1

I am trying to find an efficient method of creating a hash table for a large amount of data, involving two keys and multiple return values.

A sample dataset can be generated as follows:

set.seed(1)
Data <- data.frame(
  X = sample(1:10),
  Y = sample(1:10),
  val1 = sample(1:10),
  val2 = sample(1:10),
  val3 = sample(1:10)
)

I have a large amount of location data (X and Y in the sample) and have multiple values that need to be mapped to each data point. I will need to look up the mapped values millions of times in my code, and ideally I could look up a given (X,Y) pair and have a vector (val1, val2, val3) returned. I'm currently using:

getPixIndex <- function(Data, x, y) {
  return(which(Data$X == x & Data$Y == y))
}

This returns the index which then allows me to access the corresponding val1, val2, and val3 for the (X,Y) pair.

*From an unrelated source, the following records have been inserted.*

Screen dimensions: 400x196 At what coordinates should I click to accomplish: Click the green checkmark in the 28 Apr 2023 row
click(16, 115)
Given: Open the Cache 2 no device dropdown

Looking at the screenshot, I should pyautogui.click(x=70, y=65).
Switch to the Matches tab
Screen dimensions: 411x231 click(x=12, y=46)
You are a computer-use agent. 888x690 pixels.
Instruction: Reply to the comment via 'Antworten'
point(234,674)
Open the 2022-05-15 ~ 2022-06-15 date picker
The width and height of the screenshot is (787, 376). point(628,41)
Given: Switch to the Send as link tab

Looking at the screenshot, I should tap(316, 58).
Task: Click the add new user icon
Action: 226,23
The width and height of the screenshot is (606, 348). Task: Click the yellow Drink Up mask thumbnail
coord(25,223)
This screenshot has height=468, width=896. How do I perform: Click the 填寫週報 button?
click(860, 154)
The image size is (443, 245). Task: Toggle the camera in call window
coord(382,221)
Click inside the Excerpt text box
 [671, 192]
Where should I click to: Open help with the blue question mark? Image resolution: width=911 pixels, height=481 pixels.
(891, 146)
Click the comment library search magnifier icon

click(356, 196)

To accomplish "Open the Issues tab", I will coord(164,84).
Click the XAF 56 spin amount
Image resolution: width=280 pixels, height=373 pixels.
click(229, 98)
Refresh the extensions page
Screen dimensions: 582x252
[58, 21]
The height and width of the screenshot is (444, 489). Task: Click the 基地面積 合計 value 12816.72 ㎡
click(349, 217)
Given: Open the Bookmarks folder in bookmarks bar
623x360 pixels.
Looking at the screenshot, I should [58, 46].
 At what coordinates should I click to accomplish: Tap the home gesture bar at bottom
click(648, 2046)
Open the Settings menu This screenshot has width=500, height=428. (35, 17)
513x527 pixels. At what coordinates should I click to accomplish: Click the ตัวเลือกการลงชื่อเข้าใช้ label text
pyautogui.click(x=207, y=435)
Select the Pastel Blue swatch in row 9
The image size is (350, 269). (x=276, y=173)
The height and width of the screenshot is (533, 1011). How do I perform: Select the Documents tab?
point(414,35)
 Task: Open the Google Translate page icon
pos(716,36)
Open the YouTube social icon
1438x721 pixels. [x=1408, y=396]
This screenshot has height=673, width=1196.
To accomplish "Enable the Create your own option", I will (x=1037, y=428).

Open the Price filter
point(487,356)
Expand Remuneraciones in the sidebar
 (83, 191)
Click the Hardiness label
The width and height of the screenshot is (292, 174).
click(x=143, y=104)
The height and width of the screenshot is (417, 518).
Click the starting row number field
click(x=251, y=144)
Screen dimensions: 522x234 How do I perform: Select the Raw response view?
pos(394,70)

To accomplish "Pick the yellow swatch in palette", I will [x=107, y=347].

However, I am wondering if this is the most efficient way to perform lookups. I have searched for hash table implementations in R and found environments, but it seems that they require characters as keys, which would mean I'd have to convert all the (X,Y) pairs into characters which doesn't seem efficient. Is there a more efficient way to create this lookup table?

Larry
  • 11
  • 2
  • Look at https://stackoverflow.com/questions/7818970/is-there-a-dictionary-functionality-in-r/44570412#44570412 If I correctly undertsand, the **dict** package should meet your requirements. Unfortunately not available on CRAN. – Stéphane Laurent Jan 29 '19 at 03:29
  • Hi Stephane - thank you, I have looked at it and I'll do timing tests on both my current implementation and the dict one. – Larry Jan 29 '19 at 18:48

0 Answers0